We carried out a time course experiment and examined larval brains at 24, 48, and 72 hr ALH. At 24 hr ALH, most control NSCs were reactivated, with only 4.9% ± 1.0% (n = 2,174, 37 brain lobes) showing cellular extensions, suggesting that they were still in quiescence (Figures S1C and S1E). With hsp83 knockdown under the insc-Gal4 driver, 15.4% ± 1.3% (n = 1,535, 28 brain lobes) of NSCs possess cellular extensions at 24 hr ALH (Figures S1C and S1E). Loss of cellular extensions of NSCs seemed to precede cell-cycle re-entry. At 24 hr ALH, 19.5% ± 3.8% (n = 1,205, 22 brain lobes) of control NSCs failed to incorporate EdU (Figures S1B and S1D), while 63.1% ± 5.0% (n = 1,193, 24 brain lobes) NSCs with hsp83 knockdown were EdU-negative (Figures S1B and S1D). This observation suggests that NSC reactivation is defective when hsp83 is knocked down at early larval stages. At 48 hr ALH, all control NSCs showed round cell morphology without cellular extension (Figures S1C and S1E; n = 1,625, 30 brain lobes) and nearly all of the NSCs incorporated EdU (Figures S1B and S1D; 98.2% ± 1.4%, n = 704, 21 brain lobes). In comparison, with hsp83 knockdown, 27.2% ± 2.9% (n = 1,254, 20 brain lobes) of NSCs still showed cellular extensions (Figures S1C and S1E), while 48.7% ± 6.2% (n = 526, 13 brain lobes) of NSCs failed to incorporate EdU (Figures S1B and S1D). At 72 hr ALH, all control NSCs had no cellular extensions (Figures S1C and S1E; n = 1,221, 13 brain lobes) and incorporated EdU (Figures S1B and S1D; n = 322, 6 brain lobes). By contrast, with hsp83 knockdown 28.2% ± 2.1% (n = 1,003, 11 brain lobes) of NSCs showed cellular extensions (Figures S1C and S1E) and 49.5% ± 7.4% (n = 290, 5 brain lobes) of NSCs lacked EdU incorporation (Figures S1B and S1D). Taken together, Hsp83 is intrinsically required for NSC reactivation.
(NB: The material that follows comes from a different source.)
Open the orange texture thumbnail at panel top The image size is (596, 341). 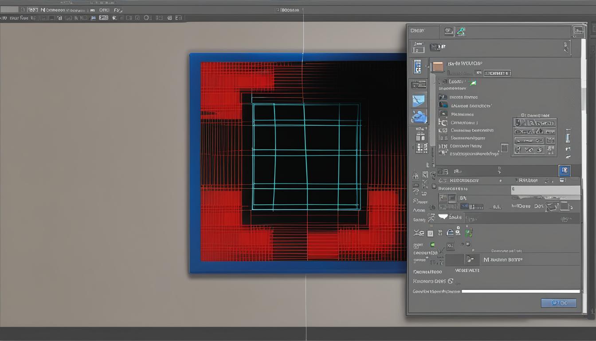pyautogui.click(x=437, y=66)

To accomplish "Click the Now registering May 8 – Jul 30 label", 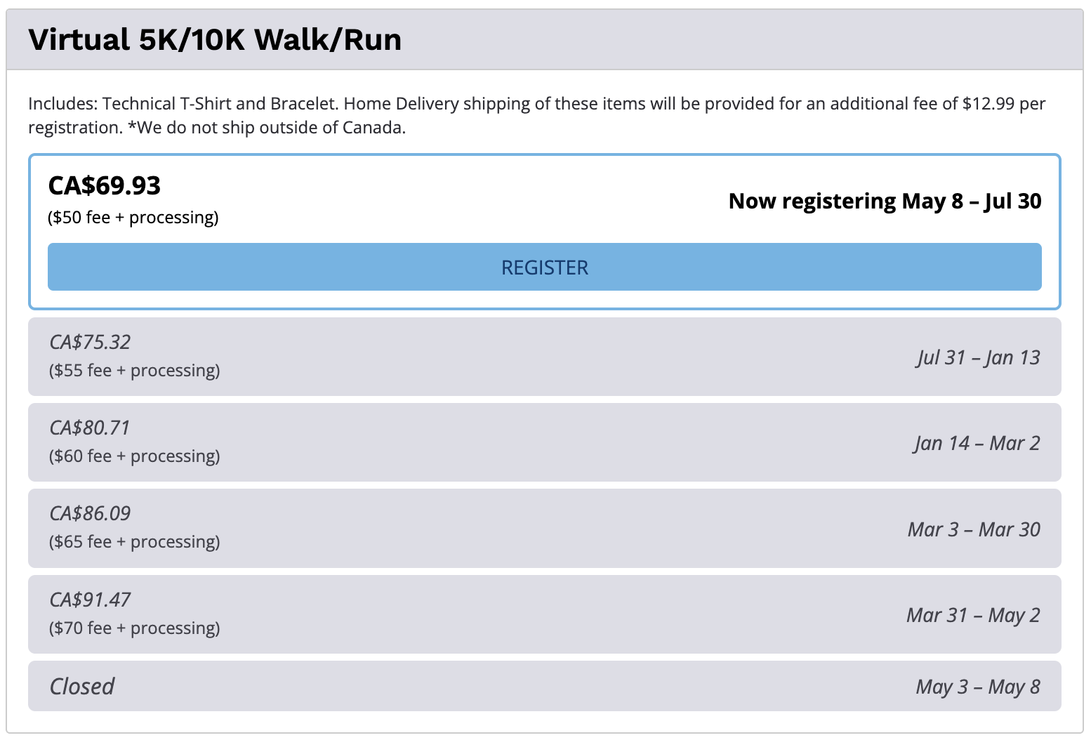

Upon hsp83 knockdown at 72 hr ALH, the sizes of NSCs are variable, ranging from 4 to 11 μm, even when they still maintained cellular extensions, a hallmark of quiescent NSCs. At 24 hr ALH, the diameter of control NSCs was 8.7 ± 0.6 μm (n = 121), while NSC diameters were decreased to 6.8 ± 1.3 μm (n = 129) upon hsp83 knockdown under insc-Gal4 (data not shown). At 72 hr ALH, the average NSC diameter upon hsp83 RNAi knockdown is 8.1 ± 1.8 μm (n = 124), still smaller than control NSCs (10.6 ± 0.7 μm; data not shown). Similarly, at 72 hr ALH the NSC diameters of hsp83e6A and hsp83j5c2 were 8.1 ± 1.7 μm (n = 121) and 8.2 ± 1.6 μm (n = 118), respectively. These observations suggest that, although NSC reactivation is dramatically disrupted upon knocking down hsp83, cell growth is incompletely blocked, resulting in enlargement of some of the quiescent NSCs. Thus, cell division and cell growth seemed to be partially uncoupled upon failure of NSC reactivation in NSCs upon hsp83 depletion. Similar uncoupling of cell division and growth were also reported in other mutants defective in NSC reactivation including chromator, which appears to function downstream of the InR signaling pathway (Li et al., 2017).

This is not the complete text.